Use this smoke-test body first. After the restriction works, replace the printf lines with the production backup, Git, transfer, or deployment command.
$ sudo chown root:root /usr/local/sbin/ssh-forced-command
$ sudo chmod 0755 /usr/local/sbin/ssh-forced-command
$ sudo cp /etc/ssh/sshd_config /etc/ssh/sshd_config.pre-force-command
A bad sshd_config edit can block new SSH sessions. Keep a console path or another already-open administrator session available until the final login test succeeds.
$ sudoedit /etc/ssh/sshd_config
Match User backupuser
ForceCommand /usr/local/sbin/ssh-forced-command
PermitTTY no
DisableForwarding yes
ForceCommand overrides the requested shell, remote command, or subsystem for the matched user. PermitTTY no blocks terminal allocation, and DisableForwarding yes blocks TCP, agent, X11, and stream-local forwarding for that account.
$ sudo sshd -t
No output means sshd parsed the active configuration without a blocking syntax error.

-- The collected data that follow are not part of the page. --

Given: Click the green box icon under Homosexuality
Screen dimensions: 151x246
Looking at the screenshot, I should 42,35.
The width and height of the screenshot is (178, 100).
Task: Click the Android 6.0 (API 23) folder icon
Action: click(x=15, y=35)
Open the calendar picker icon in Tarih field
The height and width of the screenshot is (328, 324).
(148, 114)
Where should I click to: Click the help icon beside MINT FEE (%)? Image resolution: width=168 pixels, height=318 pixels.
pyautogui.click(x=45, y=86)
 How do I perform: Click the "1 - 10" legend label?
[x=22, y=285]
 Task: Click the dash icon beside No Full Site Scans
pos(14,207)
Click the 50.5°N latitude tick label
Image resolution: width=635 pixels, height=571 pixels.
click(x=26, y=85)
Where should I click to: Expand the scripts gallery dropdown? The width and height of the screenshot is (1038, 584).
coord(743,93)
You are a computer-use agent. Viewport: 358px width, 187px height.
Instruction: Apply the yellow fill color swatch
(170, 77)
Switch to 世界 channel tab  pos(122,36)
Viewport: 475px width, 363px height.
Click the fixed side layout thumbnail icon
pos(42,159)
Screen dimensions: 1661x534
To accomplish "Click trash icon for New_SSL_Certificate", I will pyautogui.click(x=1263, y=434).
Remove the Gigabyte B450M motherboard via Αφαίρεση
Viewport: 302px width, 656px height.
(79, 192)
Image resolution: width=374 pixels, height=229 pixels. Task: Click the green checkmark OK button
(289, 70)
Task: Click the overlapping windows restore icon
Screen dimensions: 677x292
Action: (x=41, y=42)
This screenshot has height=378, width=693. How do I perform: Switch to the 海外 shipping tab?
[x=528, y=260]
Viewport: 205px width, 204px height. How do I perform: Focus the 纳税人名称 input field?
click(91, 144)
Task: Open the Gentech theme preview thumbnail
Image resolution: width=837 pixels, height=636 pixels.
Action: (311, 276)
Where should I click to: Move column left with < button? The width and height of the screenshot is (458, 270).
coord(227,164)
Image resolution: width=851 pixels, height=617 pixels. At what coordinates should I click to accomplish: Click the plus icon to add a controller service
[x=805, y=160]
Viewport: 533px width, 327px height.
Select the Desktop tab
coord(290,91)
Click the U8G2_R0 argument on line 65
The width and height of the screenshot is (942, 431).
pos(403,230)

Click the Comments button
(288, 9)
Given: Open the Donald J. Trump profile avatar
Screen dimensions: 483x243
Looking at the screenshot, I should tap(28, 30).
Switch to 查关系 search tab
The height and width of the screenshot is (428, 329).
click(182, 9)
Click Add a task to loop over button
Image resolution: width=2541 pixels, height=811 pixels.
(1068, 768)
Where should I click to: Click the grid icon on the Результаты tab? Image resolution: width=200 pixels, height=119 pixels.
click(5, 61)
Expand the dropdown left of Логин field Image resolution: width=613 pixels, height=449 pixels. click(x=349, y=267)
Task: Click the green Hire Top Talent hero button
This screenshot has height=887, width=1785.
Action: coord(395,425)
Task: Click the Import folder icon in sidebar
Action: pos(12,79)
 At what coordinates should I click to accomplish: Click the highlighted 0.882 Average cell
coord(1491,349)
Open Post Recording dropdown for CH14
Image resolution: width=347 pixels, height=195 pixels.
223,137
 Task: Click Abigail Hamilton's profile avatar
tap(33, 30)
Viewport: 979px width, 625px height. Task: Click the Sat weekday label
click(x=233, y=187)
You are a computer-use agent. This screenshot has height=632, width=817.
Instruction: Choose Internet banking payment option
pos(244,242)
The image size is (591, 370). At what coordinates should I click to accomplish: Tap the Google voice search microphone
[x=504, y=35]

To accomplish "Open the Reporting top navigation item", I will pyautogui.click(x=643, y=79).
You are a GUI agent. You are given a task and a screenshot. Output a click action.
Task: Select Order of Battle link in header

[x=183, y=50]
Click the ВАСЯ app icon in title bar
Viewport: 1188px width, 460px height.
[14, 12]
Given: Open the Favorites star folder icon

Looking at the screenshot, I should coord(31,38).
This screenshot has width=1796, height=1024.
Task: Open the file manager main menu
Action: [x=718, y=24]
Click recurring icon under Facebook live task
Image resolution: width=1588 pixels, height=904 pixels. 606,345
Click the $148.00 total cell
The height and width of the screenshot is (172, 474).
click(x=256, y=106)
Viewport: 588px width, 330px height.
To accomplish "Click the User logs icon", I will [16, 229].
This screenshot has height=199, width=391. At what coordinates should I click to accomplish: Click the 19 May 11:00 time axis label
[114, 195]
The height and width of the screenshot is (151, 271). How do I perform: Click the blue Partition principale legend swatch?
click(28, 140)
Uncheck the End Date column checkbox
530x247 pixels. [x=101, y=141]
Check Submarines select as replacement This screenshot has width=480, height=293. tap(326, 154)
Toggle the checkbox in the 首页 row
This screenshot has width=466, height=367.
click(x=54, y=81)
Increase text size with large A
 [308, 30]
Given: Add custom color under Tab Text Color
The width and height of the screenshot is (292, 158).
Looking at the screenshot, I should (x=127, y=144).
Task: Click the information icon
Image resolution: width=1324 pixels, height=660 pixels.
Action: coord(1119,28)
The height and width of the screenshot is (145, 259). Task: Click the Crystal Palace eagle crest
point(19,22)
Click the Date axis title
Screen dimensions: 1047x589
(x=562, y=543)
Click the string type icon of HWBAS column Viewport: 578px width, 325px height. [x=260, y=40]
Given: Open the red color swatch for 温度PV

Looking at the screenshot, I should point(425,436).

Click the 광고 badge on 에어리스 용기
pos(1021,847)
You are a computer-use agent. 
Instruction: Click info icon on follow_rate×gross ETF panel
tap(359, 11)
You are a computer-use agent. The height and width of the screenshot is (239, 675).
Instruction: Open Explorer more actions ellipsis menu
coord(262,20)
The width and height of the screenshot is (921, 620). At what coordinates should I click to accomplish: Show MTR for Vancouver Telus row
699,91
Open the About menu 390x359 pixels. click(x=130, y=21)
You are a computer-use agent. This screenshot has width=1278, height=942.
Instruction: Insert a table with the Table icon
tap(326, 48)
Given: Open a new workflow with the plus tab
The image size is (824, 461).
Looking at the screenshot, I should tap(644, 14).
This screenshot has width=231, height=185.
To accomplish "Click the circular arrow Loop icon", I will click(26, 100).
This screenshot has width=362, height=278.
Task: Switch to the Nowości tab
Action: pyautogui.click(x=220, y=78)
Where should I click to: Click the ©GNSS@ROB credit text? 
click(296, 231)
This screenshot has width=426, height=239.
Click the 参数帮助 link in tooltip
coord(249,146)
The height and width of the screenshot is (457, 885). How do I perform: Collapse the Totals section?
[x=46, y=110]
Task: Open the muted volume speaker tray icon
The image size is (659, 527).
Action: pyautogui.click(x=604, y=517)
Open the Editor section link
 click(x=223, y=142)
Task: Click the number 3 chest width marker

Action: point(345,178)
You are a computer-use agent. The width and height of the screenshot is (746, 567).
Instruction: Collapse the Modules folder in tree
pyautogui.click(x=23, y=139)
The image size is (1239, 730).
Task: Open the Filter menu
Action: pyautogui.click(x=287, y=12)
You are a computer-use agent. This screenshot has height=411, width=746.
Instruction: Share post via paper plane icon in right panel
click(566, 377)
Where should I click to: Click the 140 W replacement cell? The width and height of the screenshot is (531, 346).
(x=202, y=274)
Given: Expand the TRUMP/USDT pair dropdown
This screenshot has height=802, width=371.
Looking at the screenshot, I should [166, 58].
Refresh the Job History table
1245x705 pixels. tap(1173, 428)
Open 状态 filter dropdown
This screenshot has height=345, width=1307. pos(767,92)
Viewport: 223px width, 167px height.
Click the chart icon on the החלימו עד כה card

Related: How to test SSH server configuration
$ sudo systemctl reload ssh
Use sudo systemctl reload sshd on distributions that package the service as sshd.
$ ssh backupuser@host.example.net 'uname -a' Forced command executed for backupuser. Requested command: uname -a
The absence of uname output confirms that OpenSSH ignored the client-requested command and ran the configured wrapper instead.